Saturday 12 June 2010

Getting out of dodge

It occurred to me that I haven't really put down my reasons for leaving Japan, despite naming the blog in such a way to suggest the importance of this as an event. Actually, it might come across to name the blog 'Life after JET' because it implies my time on JET is going to define the rest of my life, despite it only being three years. For some, JET hardly constitutes an event in their lives - there are those who have no special interest in Japan before they come, and then only stay for a year. But then there are so many others that stay for the maximum duration of their JET contract, then get themselves hired privately by a board of education, or find work at a language school, or marry a Japanese person and set up their own language school. They never leave. Or, at least, they put off leaving for as long as possible.

I so understand this temptation - I used to think I might end up staying here forever. It's really easy to live here. But I realise that that's not enough. In a sense, I think it's getting too easy. I'm too comfortable. I don't want to be one of those people who never leave. One of the ALTs here, from England, talks about how he so doesn't want to go home and become a couch potato - sitting watching TV most nights then heading off to the pub and chatting to the same old crowd as always. I think the same thing happens here. I see them at the usual foreigner haunts - the long-term residents. They live exactly the same sort of life as my friend talked about - they've just managed to find it in Japan. What's worse here, though is that when you're a part of the transient foreigner community, you have to watch new people come and go every year. People who are living their lives faster and better than you. People who are able to move on.

I wanted something new. When it came time to choose to recontract (or not) for a fourth year on JET, I applied to change from an ALT to a CIR (a co-ordinator for international relations), which requires a high level of Japanese and doesn't involve teaching. I've been studying Japanese since I got here and I'd passed Level 2 of the JLPT (Japanese Language Proficiency Test) and I thought I'd be a strong candidate. I didn't even get an interview. In fact, no one got an interview. The Prefectural Office made a unilateral decision not to allow any ALTs to become CIRs. This struck me as an entirely idiotic principle, because this year both the CIRs responsible for looking after the new JETs that come to Tokushima are leaving. The CIRs that replace them will be brand new from overseas, so they wont have any more idea about what's going on than anyone else.

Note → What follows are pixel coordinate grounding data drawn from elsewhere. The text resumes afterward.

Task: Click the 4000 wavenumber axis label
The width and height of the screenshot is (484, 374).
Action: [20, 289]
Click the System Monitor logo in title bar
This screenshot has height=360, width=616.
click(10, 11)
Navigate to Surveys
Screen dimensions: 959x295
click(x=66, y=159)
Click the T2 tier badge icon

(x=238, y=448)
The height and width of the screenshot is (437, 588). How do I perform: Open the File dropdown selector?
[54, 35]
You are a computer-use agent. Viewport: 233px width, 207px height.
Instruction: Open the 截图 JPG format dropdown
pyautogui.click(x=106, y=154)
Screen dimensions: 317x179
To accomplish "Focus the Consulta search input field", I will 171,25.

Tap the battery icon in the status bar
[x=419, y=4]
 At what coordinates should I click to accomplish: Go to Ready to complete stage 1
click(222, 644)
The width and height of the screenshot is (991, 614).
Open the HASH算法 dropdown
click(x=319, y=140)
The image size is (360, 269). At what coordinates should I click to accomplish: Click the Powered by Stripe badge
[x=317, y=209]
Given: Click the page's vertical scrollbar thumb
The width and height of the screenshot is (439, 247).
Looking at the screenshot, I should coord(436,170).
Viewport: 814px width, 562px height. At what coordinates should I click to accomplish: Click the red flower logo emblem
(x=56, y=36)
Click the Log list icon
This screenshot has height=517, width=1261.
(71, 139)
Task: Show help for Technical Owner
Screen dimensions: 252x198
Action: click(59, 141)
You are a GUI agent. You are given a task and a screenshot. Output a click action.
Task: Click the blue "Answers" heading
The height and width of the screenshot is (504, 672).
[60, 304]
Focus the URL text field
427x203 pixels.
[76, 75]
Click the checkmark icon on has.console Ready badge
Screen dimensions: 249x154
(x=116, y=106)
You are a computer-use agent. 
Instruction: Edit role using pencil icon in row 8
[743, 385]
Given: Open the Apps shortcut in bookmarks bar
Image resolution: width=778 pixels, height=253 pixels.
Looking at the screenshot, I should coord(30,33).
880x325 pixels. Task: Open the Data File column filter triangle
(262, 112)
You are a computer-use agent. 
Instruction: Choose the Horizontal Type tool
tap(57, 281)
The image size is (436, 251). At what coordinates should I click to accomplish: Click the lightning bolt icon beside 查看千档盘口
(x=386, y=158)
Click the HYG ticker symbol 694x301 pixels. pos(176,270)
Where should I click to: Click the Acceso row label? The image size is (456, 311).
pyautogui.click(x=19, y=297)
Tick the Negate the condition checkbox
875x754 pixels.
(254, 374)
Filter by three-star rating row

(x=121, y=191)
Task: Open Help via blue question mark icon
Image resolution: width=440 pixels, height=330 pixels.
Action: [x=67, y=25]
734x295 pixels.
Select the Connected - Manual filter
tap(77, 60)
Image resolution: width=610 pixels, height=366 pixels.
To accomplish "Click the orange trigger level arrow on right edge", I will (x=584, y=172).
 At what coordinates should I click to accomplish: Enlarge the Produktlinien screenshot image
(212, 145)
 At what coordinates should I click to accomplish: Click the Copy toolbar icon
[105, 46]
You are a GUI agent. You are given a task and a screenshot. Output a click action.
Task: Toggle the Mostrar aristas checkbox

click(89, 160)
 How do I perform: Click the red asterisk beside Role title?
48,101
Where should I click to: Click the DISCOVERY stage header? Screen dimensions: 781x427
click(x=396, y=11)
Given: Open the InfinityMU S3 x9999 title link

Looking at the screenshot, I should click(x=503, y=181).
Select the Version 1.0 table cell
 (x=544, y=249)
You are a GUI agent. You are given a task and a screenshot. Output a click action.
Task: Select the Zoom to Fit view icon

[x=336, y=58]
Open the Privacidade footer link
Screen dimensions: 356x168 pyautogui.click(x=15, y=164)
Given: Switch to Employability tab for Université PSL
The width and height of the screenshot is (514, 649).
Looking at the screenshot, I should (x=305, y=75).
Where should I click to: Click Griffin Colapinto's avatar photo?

I didn't want to be an ALT for another year, since the good teaching experiences are often outweighed (in mind if not in actual instances) by the bad ones. I signed the form in February saying that I did not plan to recontract. Didn't know what to do with myself once my contract ran out, but I did want to stay in Japan if I could. At a conference for returning JETs in March, I heard about positions opening at CLAIR - one of the organisations that runs the JET Programme, and decided to apply. Again, this required a high level of Japanese, but since I'd got my test result saying I'd passed JLPT Level 1, I thought I could at least make it to the interview stage. I didn't. I thought I'd be a shoe-in, since I had my JLPT, had stayed in Japan for three years and I was British (we'd been told at the conference that they had no British people working there at that time) - so I thought I'd have a greater chance than the many American JETs there are in Japan, if only via a kind of affirmative action. But no. I got a letter saying I hadn't gotten past the first stage. I was so disappointed and so angry when read it. How dare they reject me - they don't even know me! I like to believe, for my own sake, that I've never failed at anything that I cared about in which I actually had the chance to prove myself. Well, I didn't get that chance here. I felt betrayed, in an odd way. I felt like Japan, and more specifically the JET Programme system that had brought me out of myself, cared for and nurtured me, had come out and stabbed me in the back. For what, now, had I been studying Japanese for three years? CLAIR so seemed liked the next logical step, but someone pushed a button and then all the steps turned into a slide and I went flying into a pool of piranhas.

Since there are so few job opportunities outside of teaching here, I decided the best course of action was to move on. If I can't do something new, better to go somewhere else. So that's what I'm doing.